TEXTO APRESENTADO =
***

Reportagens

Sem caça, índio krahô quer ser vaqueiro

Pressão de caça e desmatamento ao redor da Terra Indígena Kraolândia (TO) reduziram fauna em área de reserva. Agora, índios querem criar gado.

Leilane Marinho ·
27 de outubro de 2010 · 14 anos atrás
A carne está para os mehin (índios) como o ouro para os cupen (brancos) (foto: Leilane Marinho)
A carne está para os mehin (índios) como o ouro para os cupen (brancos) (foto: Leilane Marinho)

Quando os caciques Krahô escolheram o nordeste do estado do Tocantins para se fixarem, a abundância relativa à população de animais silvestres foi o quesito mais importante na demarcação dos 302 mil hectares que compreende a Terra Indígena Kraolândia – localizada nos municípios de Goiatins e Itacajá (TO). Naquela época, a população não chegava a mil índios e a fartura de caça garantia a segurança alimentar deste povo.

***

DADOS FORNECIDOS =
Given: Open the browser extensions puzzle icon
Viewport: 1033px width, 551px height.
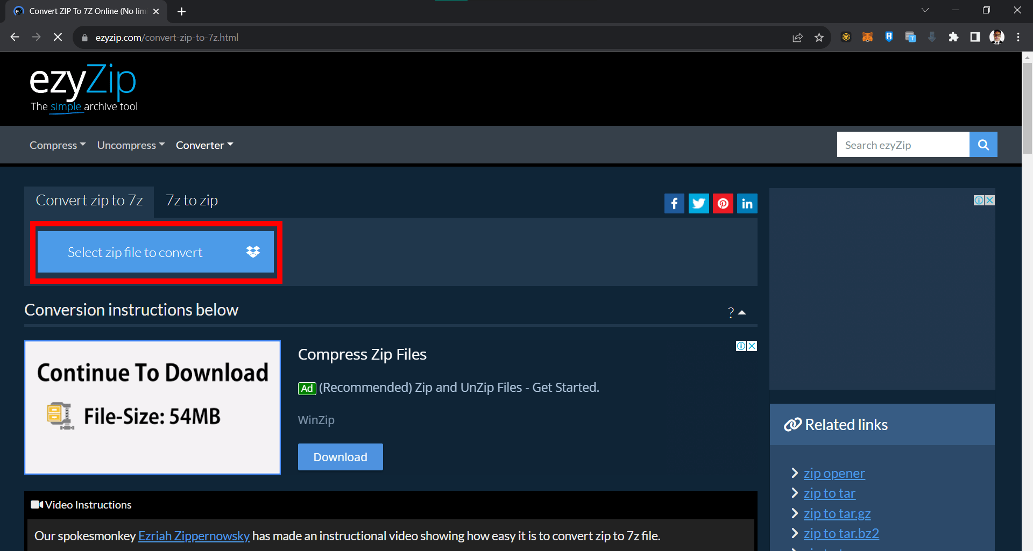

***

ENUNCIADO DA TAREFA =
Prossiga com a reportagem sobre a escassez de caça na Terra Indígena Kraolândia, começando logo após o último parágrafo.

PROBLEMA RESOLVIDO =
Hoje, 70 anos depois, cerca de três mil índios vivem em 26 aldeias espalhadas na reserva. Em tempos de seca, as tradicionais caçadas só são revividas nas histórias contadas pelos anciãos.  O desmatamento ao redor da área e o choque entre as aldeias por conta das regiões delimitadas para a caça e a alta taxa de natalidade  – em 1989 eram 1.198 índios (Funasa) – resultaram no declínio de animais silvestres. Com a caça cada vez mais rara, os índios discutem a possibilidade de introduzir a criação de gado “curraleiro” e outras espécies que garantam o alimento nas comunidades. De grandes caçadores, um sonho antigo renasce entre os krahô: o de serem vaqueiros.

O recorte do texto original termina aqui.